I attended a close cousin's wedding this weekend (congratulations John and Callie), and on the trip out there I was pushing about how important collecting and understanding data will be to our society's future.  My father kept stressing that 'the ones who control whatever data it is will continue to have the ability to manipulate it'.  Yes, maybe, but with a diminishing effectiveness.
FlowingData posted an article today about TransparencyData, a new project aimed to making data more accessible to the public.  TransparencyData is one of a number of projects starting up intent on allowing the public to inform themselves.  These are mostly government-data-type sites for now, but these projects will inspire development into more specific sectors of our economy and our daily lives.

My argument was that, in time, we will reach a point where data has the ability to validate and invalidate itself.  Corruptions and fraudulent uses of data will be more visible to anyone interested in the information that some given dataset provides.

We're only now seeing what might be some sort of start to this notion.  Making data and information more observable than ever is the first step.  Included in this, is the concept of linked data.

I went so far in my argument for what data will do for our society, to say that at some point we will be governed more and more by data.  On the surface, that sounds very USSR/planned-economy/scary type talk.  But, I don't think that's what I mean to symbolize.  The ultimate social decisions, I would think, should still be made via the democratic process.  Data simply provides an avenue for more intelligent decisions to be made, and leaves less room for fraud and other mishandling in government.


  1. The "data skeptics" sound Schwartzian with their "Paradox of Choice" type argument.
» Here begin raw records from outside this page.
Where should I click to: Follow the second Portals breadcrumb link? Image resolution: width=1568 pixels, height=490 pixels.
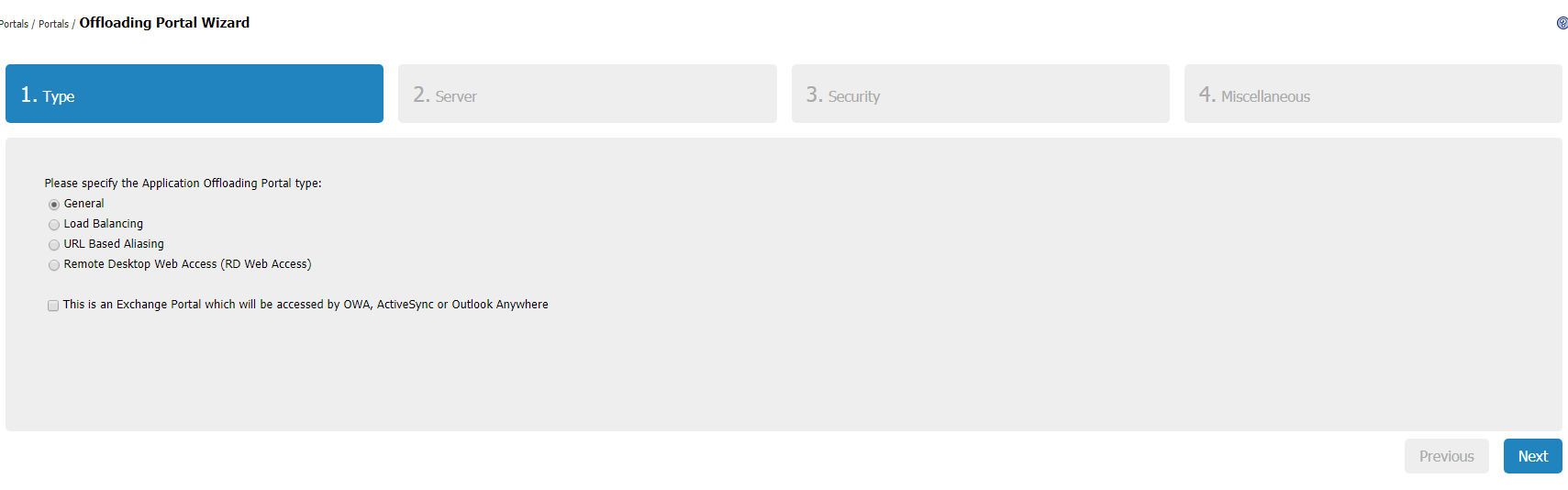(53, 24)
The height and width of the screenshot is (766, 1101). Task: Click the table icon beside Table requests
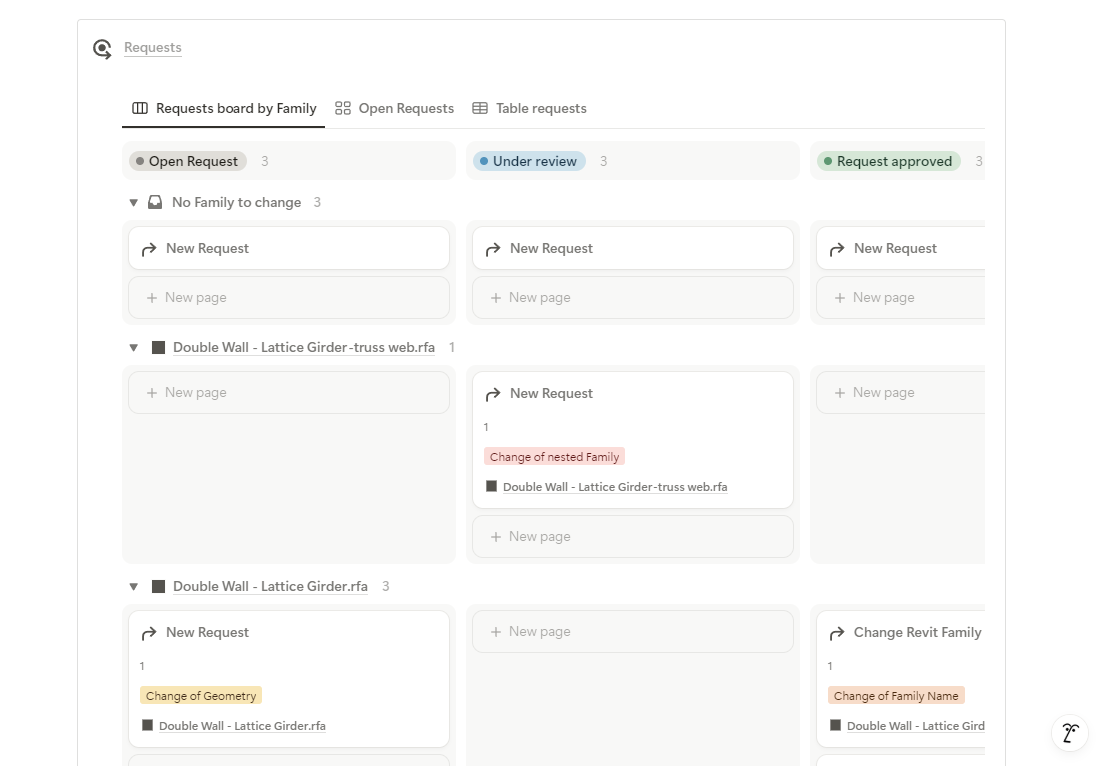click(x=480, y=108)
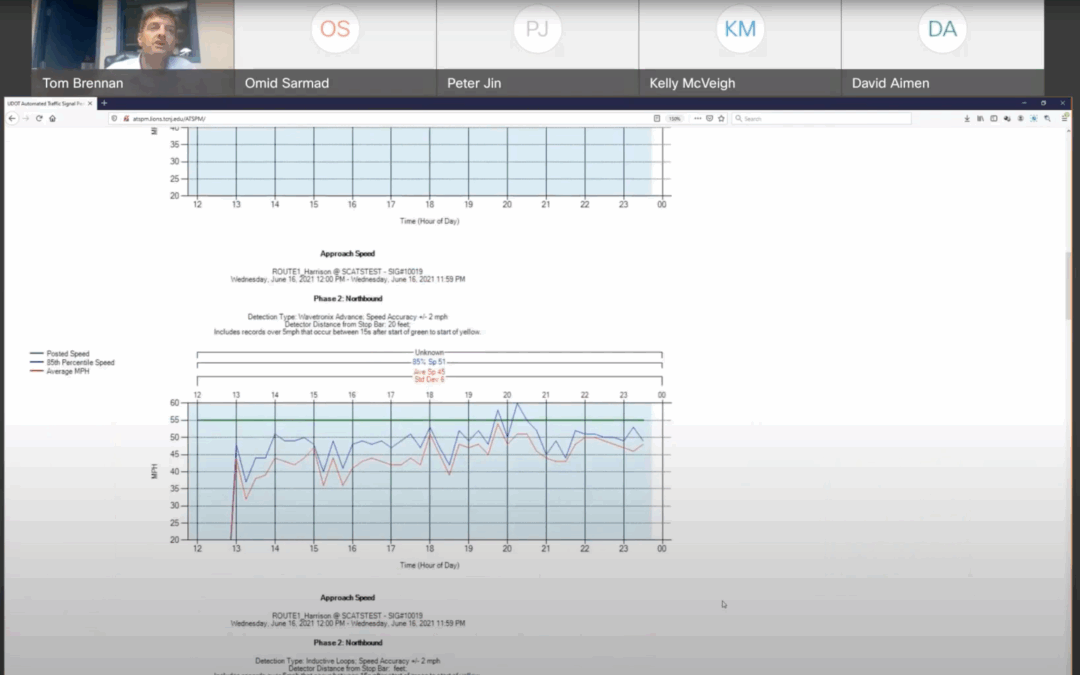Click the green Posted Speed line on chart
This screenshot has height=675, width=1080.
coord(400,420)
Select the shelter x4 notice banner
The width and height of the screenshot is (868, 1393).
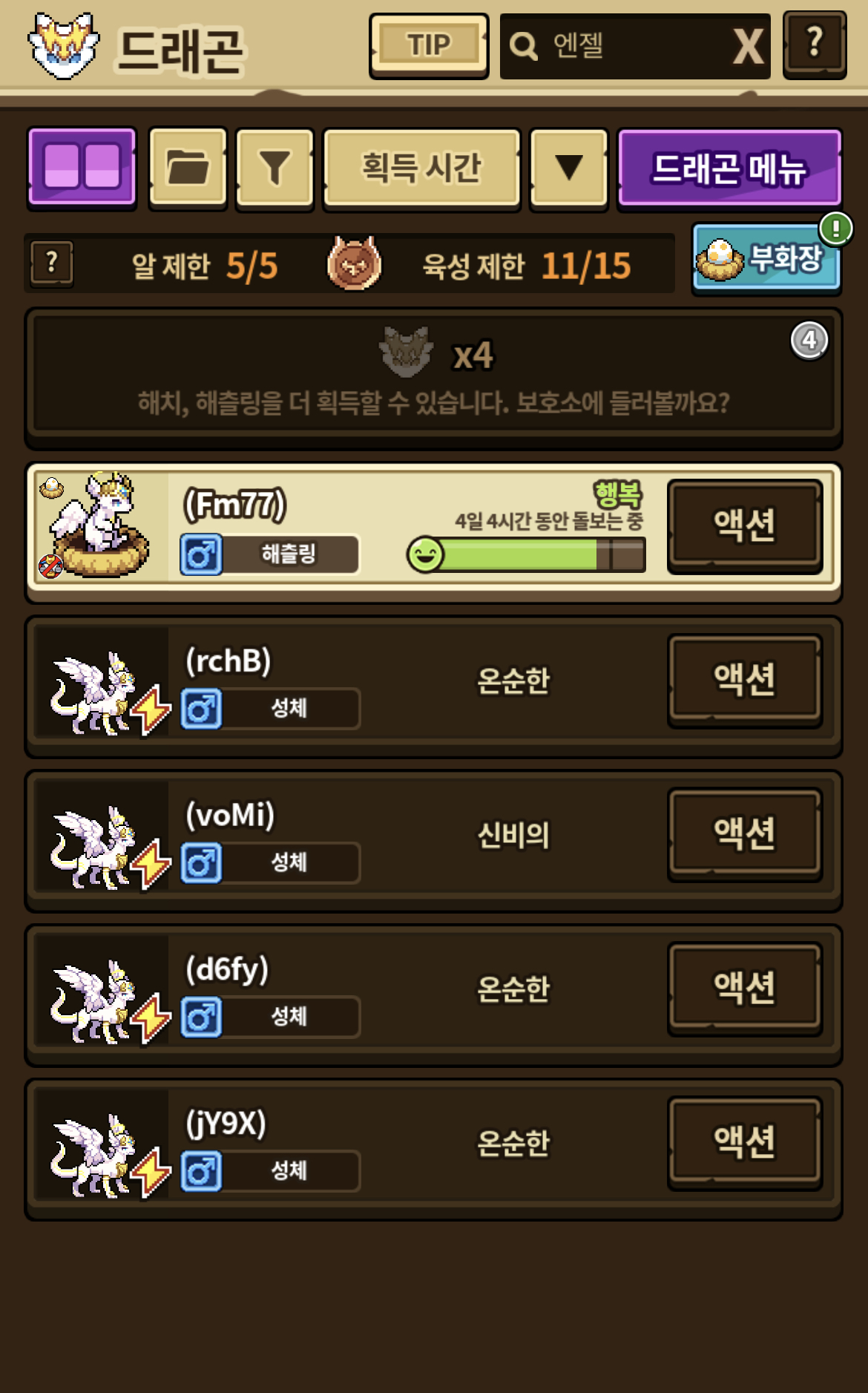(433, 378)
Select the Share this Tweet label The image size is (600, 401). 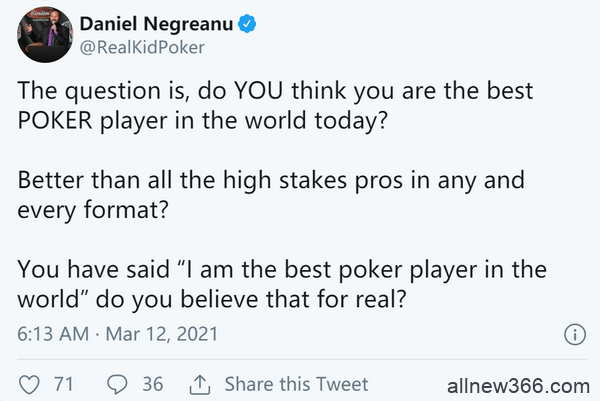pos(295,384)
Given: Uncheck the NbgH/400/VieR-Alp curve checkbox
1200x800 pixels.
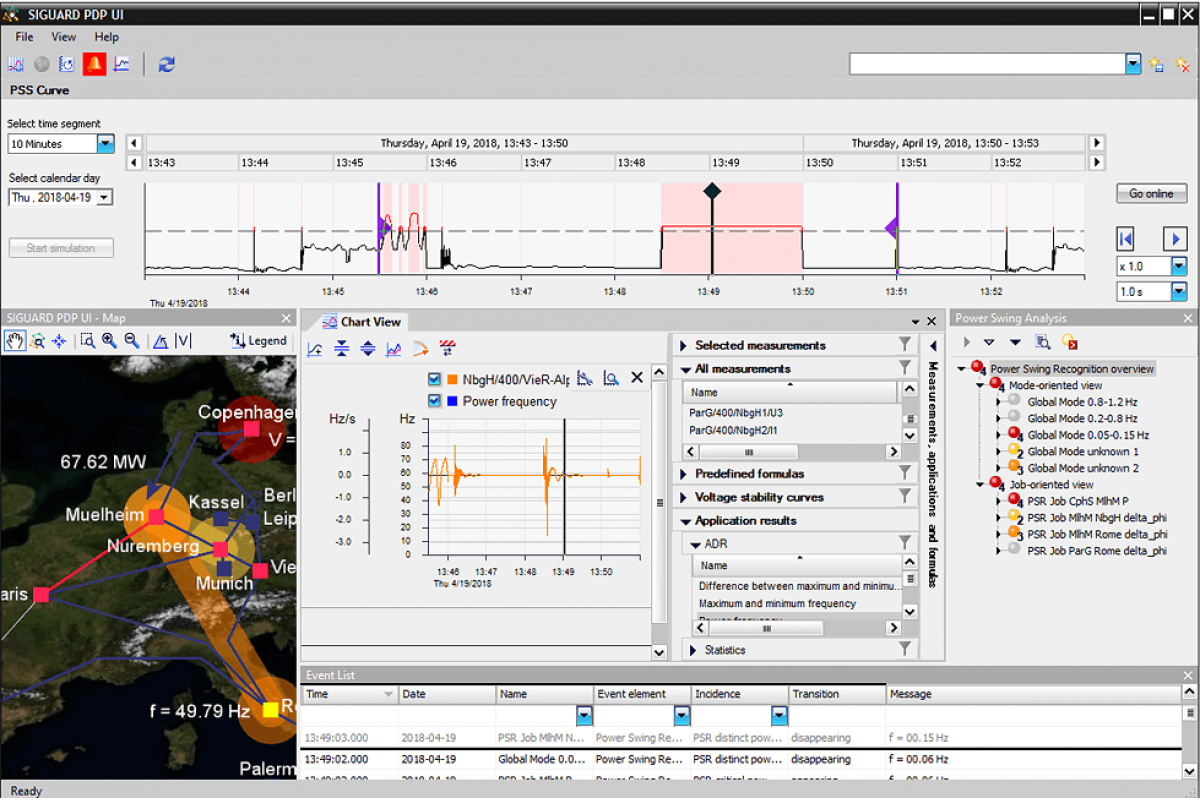Looking at the screenshot, I should click(x=434, y=379).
Thinking that as the amount of data (choices) increases the less effective we will be at processing all that information.

    Tyler Cowen disagrees with that argument because as the mountain of data has grown, we developed methods to increase our ability to cope. We developed better methods of search. I fall into this camp.

    That's a long winded way of saying I think you are on the right track here. What we need to do is just collect stuff. Everything we can. We will figure out what to do with it later, it will emerge. Using meta-data to determine accuracy is probably going to be a huge component of this new world order.

  2. Yes. Let's collect "everything we can." I think one issue nowadays is trying to figure out what to collect... where's the important data? I think you're right, let's just collect it all and let it lead us to the important data. It is costly, but let's see what we can find.